▶ [Problem requirements] Could you restate exactly the lines that begin at the line with "Close the bottom" and end at the final line of the data?

▶ [Exercise material]

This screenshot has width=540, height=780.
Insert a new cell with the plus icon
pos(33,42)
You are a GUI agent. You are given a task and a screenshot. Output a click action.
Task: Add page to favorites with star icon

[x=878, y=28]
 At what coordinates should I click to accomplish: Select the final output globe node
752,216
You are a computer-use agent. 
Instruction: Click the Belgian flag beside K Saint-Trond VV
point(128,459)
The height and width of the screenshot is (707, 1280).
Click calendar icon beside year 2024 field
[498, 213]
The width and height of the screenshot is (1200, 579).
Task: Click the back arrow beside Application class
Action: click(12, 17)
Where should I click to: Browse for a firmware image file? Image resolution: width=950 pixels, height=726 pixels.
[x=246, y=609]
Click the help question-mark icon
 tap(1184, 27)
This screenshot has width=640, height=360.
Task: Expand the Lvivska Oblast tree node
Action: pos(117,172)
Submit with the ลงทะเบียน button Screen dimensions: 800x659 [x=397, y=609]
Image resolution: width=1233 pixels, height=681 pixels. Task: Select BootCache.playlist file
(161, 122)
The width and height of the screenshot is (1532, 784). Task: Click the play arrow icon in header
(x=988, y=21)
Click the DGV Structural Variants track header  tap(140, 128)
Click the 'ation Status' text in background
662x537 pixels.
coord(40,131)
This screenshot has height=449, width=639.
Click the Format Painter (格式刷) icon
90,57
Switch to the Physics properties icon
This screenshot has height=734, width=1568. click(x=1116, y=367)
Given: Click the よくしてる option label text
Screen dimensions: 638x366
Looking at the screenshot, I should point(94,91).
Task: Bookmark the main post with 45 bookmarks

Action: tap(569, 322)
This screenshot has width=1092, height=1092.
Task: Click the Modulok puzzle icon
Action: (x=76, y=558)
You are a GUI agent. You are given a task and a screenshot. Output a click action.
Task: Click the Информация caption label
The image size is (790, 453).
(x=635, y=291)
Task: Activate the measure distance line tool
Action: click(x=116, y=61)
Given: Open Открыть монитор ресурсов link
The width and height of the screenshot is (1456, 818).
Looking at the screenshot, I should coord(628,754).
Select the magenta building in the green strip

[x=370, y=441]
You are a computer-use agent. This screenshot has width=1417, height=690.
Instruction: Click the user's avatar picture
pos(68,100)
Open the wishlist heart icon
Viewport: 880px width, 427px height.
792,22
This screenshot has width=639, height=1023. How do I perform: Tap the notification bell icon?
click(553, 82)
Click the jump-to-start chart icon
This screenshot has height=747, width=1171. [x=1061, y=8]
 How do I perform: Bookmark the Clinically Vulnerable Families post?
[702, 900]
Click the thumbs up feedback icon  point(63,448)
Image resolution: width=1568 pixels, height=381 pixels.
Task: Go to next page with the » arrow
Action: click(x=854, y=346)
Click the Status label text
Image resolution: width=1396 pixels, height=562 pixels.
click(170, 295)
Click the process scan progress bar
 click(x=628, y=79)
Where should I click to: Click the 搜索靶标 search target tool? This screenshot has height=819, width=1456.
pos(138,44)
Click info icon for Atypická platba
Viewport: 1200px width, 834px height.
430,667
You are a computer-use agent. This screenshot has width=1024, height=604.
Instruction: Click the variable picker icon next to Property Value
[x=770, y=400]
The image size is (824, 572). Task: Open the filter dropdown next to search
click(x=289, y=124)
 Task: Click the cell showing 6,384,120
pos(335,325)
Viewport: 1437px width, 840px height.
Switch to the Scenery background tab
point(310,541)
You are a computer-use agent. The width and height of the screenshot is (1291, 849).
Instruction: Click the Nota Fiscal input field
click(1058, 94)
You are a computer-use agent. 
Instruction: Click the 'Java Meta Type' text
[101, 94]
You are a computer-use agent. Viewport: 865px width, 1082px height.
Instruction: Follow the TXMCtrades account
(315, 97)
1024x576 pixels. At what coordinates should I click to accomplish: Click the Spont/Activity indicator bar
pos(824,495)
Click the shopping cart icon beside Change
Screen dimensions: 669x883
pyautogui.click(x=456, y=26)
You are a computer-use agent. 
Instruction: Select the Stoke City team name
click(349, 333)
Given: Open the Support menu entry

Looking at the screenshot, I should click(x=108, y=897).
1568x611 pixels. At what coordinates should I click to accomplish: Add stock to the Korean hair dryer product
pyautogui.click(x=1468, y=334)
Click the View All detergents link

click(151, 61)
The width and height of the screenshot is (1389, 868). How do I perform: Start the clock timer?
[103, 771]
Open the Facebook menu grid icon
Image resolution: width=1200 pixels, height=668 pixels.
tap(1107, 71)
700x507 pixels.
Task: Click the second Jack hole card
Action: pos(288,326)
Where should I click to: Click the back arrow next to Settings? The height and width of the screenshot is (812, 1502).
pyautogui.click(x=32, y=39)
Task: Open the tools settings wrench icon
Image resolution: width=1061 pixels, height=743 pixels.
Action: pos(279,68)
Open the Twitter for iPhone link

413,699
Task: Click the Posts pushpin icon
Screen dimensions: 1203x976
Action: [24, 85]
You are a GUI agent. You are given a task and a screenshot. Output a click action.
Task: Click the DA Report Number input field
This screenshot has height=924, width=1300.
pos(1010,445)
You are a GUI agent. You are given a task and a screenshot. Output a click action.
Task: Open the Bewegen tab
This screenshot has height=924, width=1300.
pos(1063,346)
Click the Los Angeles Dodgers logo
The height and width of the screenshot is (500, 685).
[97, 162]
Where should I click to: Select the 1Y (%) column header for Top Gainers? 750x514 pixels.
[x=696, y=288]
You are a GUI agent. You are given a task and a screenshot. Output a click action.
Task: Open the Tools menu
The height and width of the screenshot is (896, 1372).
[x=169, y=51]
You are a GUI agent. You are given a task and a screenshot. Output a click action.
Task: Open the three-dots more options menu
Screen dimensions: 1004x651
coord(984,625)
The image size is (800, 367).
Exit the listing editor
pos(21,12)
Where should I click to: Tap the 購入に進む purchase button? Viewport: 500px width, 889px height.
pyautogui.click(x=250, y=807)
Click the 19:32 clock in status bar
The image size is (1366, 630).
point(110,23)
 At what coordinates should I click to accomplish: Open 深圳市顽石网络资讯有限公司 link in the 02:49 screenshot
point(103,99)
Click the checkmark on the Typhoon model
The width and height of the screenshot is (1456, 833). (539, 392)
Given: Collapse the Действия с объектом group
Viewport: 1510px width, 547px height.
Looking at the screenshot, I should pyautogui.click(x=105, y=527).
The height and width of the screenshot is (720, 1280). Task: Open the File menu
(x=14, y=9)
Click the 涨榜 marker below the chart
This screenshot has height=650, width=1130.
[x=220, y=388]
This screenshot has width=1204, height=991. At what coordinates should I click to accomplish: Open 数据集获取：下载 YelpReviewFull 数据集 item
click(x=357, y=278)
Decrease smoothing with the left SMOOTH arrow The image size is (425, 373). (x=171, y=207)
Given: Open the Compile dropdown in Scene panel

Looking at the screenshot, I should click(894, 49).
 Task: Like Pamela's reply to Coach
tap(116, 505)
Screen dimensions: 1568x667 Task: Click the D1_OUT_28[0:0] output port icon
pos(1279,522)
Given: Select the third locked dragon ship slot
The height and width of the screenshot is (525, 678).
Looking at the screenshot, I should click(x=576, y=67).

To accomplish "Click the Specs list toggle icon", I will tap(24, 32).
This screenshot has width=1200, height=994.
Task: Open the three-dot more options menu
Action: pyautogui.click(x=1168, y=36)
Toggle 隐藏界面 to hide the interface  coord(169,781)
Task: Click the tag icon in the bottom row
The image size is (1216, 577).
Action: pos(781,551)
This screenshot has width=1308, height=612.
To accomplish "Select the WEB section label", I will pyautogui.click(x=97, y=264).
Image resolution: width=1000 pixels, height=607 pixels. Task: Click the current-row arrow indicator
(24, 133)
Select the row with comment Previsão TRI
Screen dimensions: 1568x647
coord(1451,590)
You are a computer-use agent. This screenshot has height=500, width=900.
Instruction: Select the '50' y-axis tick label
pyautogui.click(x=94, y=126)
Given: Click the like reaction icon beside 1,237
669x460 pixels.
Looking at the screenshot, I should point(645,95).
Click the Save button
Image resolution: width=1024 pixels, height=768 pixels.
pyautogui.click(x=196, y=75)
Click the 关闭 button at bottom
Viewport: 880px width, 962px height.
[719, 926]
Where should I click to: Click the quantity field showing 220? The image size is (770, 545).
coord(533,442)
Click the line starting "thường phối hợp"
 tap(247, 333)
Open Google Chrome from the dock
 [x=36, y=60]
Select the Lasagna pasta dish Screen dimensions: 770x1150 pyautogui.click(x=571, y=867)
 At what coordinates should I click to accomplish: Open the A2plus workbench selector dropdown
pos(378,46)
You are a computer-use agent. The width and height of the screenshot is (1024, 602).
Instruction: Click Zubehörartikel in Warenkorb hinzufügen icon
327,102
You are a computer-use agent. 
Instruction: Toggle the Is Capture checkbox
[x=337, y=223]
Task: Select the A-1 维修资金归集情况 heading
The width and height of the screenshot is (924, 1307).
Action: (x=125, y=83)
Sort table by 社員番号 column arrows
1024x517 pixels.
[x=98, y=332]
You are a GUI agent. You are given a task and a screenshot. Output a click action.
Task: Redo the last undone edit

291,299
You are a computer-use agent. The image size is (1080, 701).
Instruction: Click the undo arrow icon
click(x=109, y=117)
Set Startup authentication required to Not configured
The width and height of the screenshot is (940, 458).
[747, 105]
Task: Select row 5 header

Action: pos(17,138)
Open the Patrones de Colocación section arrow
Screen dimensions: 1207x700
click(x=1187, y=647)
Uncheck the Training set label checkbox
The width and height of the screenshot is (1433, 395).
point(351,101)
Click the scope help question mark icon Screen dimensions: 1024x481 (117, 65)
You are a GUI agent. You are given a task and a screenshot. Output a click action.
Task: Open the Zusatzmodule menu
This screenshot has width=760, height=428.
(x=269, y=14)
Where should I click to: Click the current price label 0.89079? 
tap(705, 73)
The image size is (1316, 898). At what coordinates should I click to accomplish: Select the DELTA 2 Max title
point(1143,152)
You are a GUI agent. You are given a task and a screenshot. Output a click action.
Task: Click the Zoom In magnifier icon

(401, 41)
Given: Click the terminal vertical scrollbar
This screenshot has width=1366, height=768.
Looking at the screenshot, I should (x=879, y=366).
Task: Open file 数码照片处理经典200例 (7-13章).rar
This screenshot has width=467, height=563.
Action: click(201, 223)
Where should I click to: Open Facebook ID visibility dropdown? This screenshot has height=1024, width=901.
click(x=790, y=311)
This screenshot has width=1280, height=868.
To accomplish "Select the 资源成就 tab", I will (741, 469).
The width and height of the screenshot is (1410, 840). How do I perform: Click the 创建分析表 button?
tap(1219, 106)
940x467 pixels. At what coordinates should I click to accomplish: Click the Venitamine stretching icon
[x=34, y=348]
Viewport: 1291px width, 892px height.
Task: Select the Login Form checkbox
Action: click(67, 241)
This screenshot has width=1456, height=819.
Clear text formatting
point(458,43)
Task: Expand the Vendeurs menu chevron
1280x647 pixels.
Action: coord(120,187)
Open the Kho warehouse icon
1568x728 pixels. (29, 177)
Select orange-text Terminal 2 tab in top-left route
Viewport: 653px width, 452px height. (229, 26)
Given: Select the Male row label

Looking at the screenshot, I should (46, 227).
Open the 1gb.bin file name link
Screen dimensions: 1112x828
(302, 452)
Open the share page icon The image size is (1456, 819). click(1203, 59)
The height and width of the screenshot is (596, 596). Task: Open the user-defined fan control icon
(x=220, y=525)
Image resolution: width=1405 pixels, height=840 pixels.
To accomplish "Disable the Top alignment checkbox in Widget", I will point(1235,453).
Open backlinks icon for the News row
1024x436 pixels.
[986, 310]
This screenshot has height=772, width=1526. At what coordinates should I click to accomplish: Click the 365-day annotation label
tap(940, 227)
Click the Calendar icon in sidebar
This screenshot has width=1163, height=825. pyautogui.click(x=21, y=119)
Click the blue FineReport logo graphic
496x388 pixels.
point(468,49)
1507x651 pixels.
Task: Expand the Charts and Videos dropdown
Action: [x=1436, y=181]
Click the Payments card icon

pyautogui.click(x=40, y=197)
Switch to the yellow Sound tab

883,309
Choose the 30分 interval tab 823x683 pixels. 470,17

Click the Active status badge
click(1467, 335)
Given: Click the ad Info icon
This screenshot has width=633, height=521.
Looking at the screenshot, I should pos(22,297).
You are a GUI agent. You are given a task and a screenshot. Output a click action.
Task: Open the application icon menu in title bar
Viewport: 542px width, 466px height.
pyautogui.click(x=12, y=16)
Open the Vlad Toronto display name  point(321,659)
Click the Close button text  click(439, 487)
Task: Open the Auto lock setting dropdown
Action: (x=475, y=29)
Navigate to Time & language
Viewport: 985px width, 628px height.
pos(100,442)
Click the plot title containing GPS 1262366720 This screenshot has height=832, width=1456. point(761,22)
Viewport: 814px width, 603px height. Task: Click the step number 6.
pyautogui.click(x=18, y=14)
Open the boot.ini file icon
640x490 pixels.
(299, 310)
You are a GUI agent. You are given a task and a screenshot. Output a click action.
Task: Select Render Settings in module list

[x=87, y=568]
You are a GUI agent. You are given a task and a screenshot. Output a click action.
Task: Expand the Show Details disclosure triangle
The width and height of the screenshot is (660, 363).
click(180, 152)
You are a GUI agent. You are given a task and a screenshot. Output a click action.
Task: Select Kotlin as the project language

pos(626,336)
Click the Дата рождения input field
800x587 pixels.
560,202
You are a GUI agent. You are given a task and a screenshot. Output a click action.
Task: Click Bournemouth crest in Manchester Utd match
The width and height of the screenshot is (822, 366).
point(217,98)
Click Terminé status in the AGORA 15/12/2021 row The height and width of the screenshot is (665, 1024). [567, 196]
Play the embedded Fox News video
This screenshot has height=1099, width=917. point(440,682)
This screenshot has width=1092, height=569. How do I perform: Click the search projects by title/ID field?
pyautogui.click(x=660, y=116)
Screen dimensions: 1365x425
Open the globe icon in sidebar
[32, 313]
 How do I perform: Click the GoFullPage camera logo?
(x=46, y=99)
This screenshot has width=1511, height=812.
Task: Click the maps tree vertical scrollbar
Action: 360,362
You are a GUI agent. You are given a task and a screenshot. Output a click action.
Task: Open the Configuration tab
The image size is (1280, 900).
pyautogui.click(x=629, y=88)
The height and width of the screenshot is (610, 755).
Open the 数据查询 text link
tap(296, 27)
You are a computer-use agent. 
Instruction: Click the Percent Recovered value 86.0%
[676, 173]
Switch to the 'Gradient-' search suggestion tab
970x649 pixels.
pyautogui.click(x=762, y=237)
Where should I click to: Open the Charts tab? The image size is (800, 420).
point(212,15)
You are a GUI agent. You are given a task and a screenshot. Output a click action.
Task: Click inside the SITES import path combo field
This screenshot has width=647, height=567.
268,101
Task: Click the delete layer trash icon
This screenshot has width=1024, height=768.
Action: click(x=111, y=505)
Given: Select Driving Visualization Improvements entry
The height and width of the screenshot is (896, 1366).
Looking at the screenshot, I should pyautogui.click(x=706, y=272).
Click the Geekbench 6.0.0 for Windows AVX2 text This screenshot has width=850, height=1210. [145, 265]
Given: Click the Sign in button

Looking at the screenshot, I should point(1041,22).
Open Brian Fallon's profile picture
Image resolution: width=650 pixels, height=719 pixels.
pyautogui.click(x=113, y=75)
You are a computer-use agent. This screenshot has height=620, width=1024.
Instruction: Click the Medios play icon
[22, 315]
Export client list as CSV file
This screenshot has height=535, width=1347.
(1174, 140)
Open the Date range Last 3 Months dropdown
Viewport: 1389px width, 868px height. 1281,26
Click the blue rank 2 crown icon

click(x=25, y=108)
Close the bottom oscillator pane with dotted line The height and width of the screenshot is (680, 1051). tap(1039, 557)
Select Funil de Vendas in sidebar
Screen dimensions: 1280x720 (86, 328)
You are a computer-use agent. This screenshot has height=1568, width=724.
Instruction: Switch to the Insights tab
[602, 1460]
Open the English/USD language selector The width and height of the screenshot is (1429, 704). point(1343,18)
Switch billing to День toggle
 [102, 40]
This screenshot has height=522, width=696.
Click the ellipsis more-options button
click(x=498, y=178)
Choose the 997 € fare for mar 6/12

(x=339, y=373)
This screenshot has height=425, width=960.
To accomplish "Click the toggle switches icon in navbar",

▶ [Solution]
Close the bottom oscillator pane with dotted line The height and width of the screenshot is (680, 1051). tap(1039, 557)
Select Funil de Vendas in sidebar
Screen dimensions: 1280x720 (86, 328)
You are a computer-use agent. This screenshot has height=1568, width=724.
Instruction: Switch to the Insights tab
[602, 1460]
Open the English/USD language selector The width and height of the screenshot is (1429, 704). point(1343,18)
Switch billing to День toggle
 [102, 40]
This screenshot has height=522, width=696.
Click the ellipsis more-options button
click(x=498, y=178)
Choose the 997 € fare for mar 6/12

(x=339, y=373)
This screenshot has height=425, width=960.
To accomplish "Click the toggle switches icon in navbar",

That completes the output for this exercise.